John D. Reid

Midwest Guardrail System for Standard and Special Applications

Development, testing, and evaluation of the Midwest Guardrail System were continued from the original research started in 2000. This new strong-post W-beam guardrail system provides increased safety for impacts with higher-center-of-mass vehicles. Additional design variations of the new system included stiffened versions using reduced (half and quarter) post spacings as well as a standard guardrail design configured with a concrete curb 152 mm (6 in.) high. All full-scale vehicle crash tests were successfully performed in accordance with the Test Level 3 requirements specified in NCHRP Report 350: Recommended Procedures for the Safety Performance Evaluation of Highway Features. The research study also included dynamic bogie testing on steel posts placed at various embedment depths and computer simulation modeling with BARRIER VII to analyze and predict dynamic guardrail performance. Recommendations for the placement of the original Midwest Guardrail System as well as its stiffened variations were also made.
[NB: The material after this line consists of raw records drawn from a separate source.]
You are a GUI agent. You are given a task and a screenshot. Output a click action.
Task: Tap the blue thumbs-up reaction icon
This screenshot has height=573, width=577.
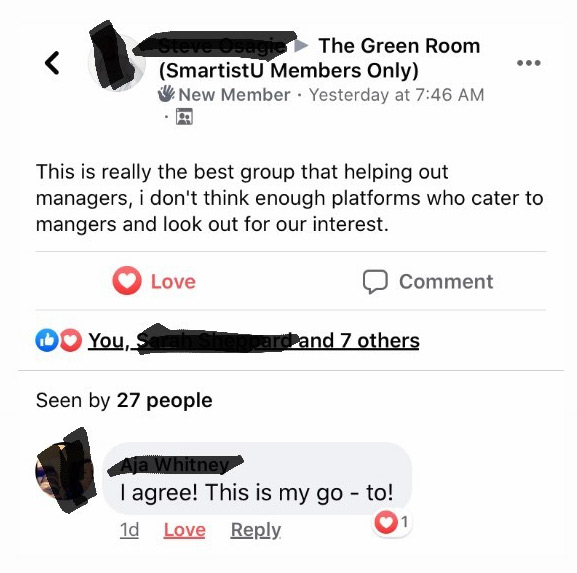[47, 340]
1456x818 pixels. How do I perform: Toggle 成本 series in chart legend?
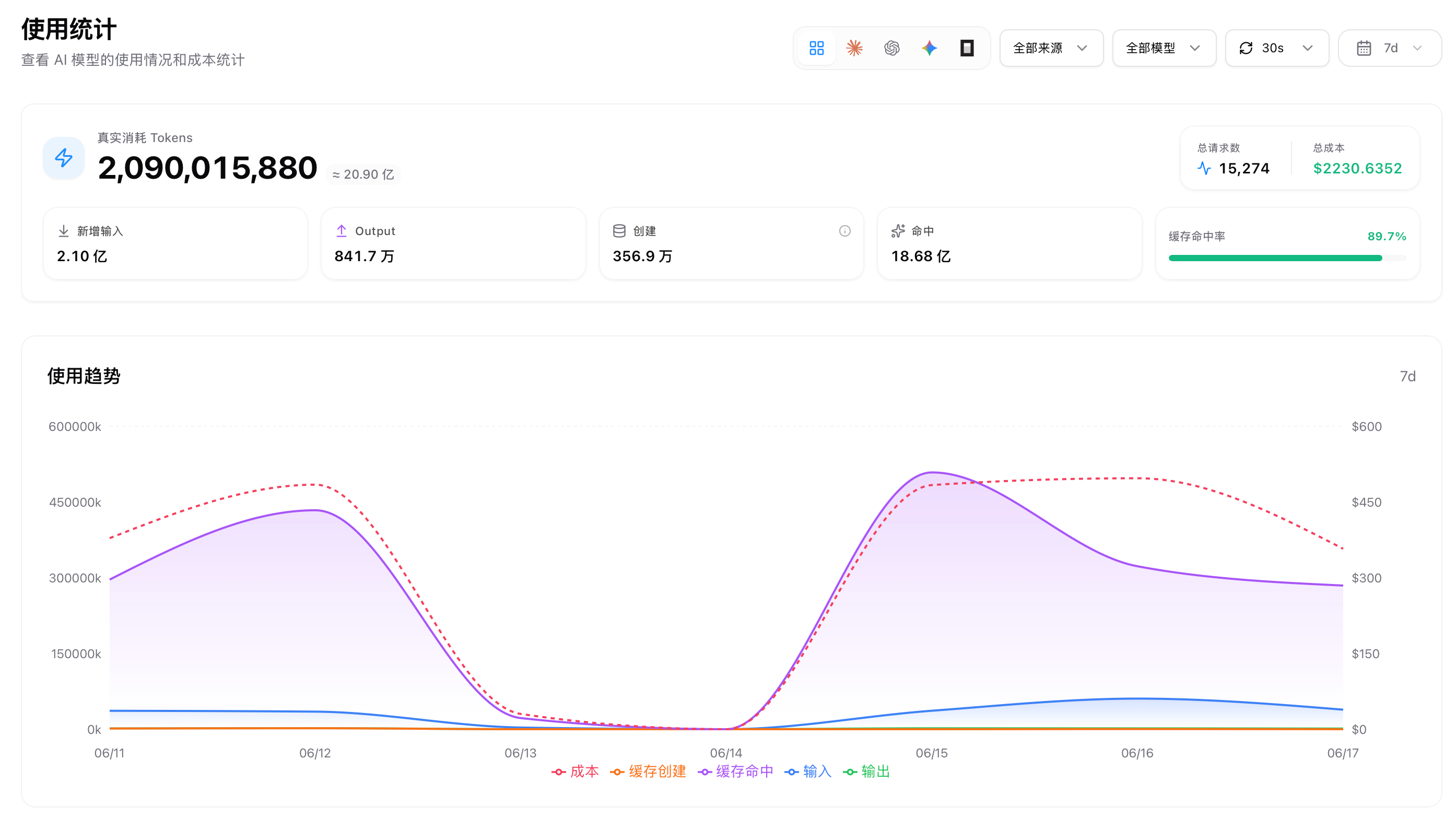pos(575,771)
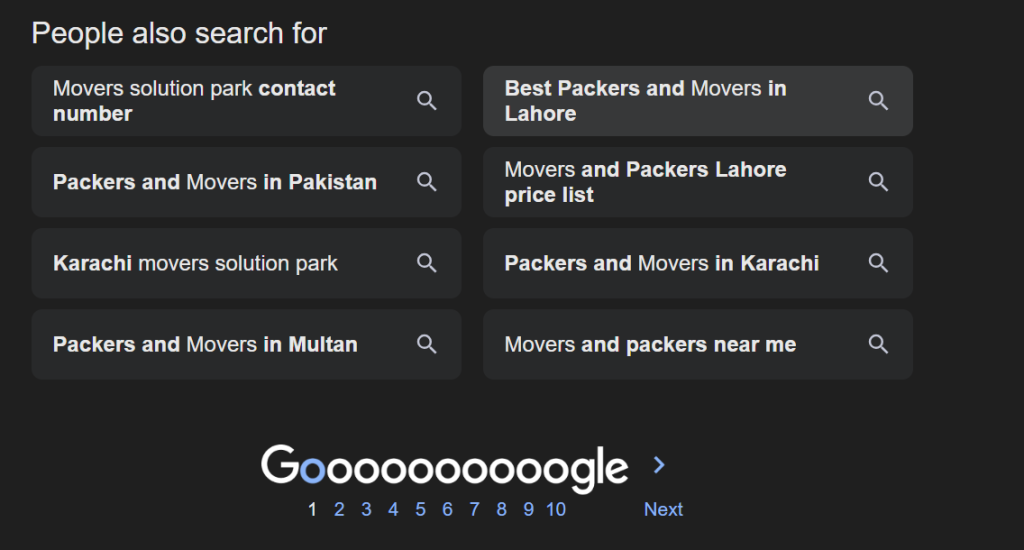Viewport: 1024px width, 550px height.
Task: Click the Google pagination logo
Action: point(444,468)
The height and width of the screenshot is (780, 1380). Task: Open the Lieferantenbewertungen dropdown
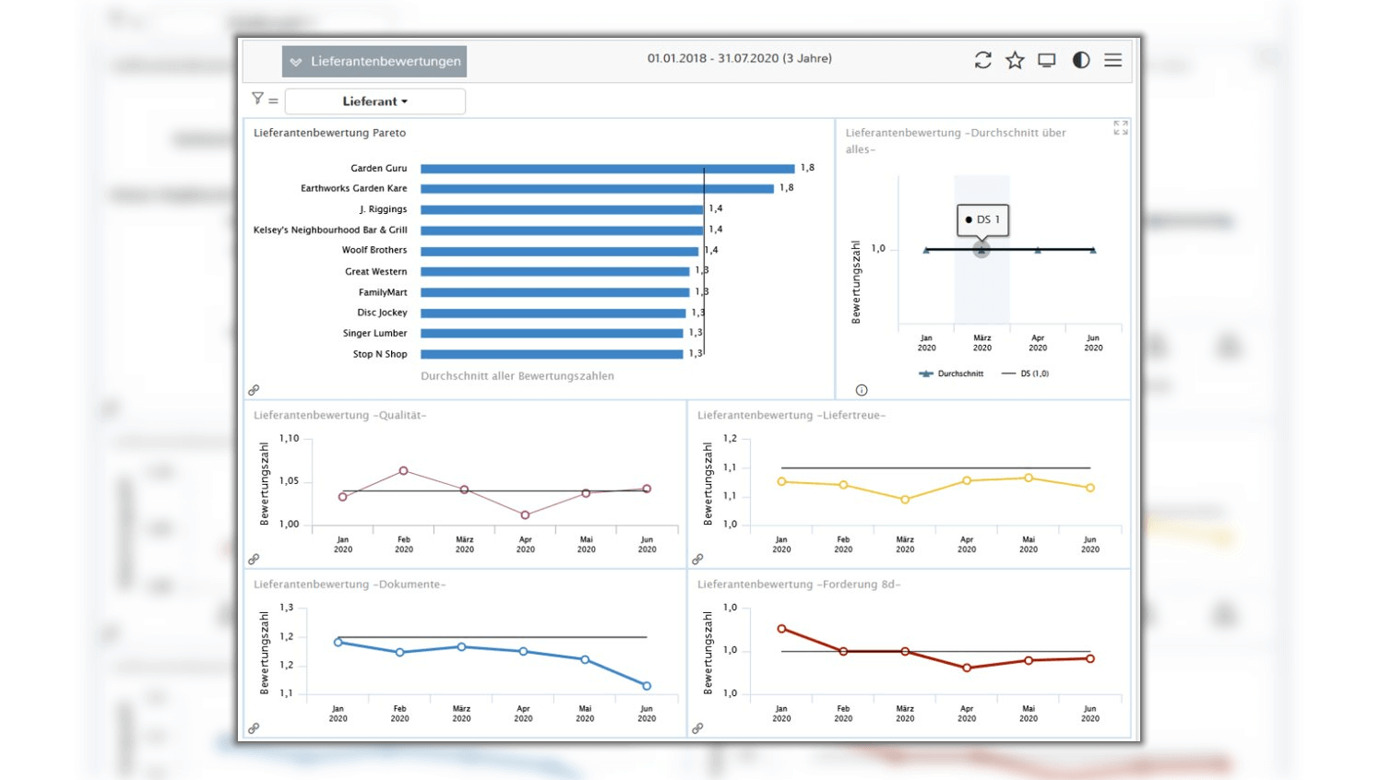coord(374,62)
DEVELOPMENT OF A NEW GUARDRAIL SYSTEM

The W-beam guardrail system has been the standard in the United States since the late 1950s and has proved to perform reasonably well under most impact conditions. However, in recent years the vehicle fleet has changed to include a relatively large percentage of light trucks, such as pickups, vans, and sport-utility vehicles. These vehicles have a higher center of mass and bumper mounting height than conventional automobiles and have been shown to have higher rollover and injury rates during guardrail accidents than conventional automobiles. Standard W-beam guardrails were not designed to capture the bumper of many of these vehicles. In recognition of the potential safety problems associated with light-truck accidents, safety performance standards were recently changed with the publication of NCHRP Report 350, Recommended Procedures for the Safety Performance Evaluation of Highway Features. These performance standards require all new safety hardware to be tested with a full-size three-quarter-ton pickup to ensure acceptable performance for most vehicles in the light-truck category. In recognition of this, a guardrail system capable of capturing and redirecting a larger range of vehicle types and sizes was developed. A new guardrail system, called the Buffalo Rail, was designed with a new cross-sectional shape with an effective depth of 311 mm (compared to 194 mm for the W-beam), a rail thickness of 13 gauge, and a post spacing of 2500 mm. The safety performance of the Buffalo Rail was found to be acceptable according to the procedures and criteria recommended for the three-quarter-ton pickup truck at Test Level 3 in NCHRP Report 350.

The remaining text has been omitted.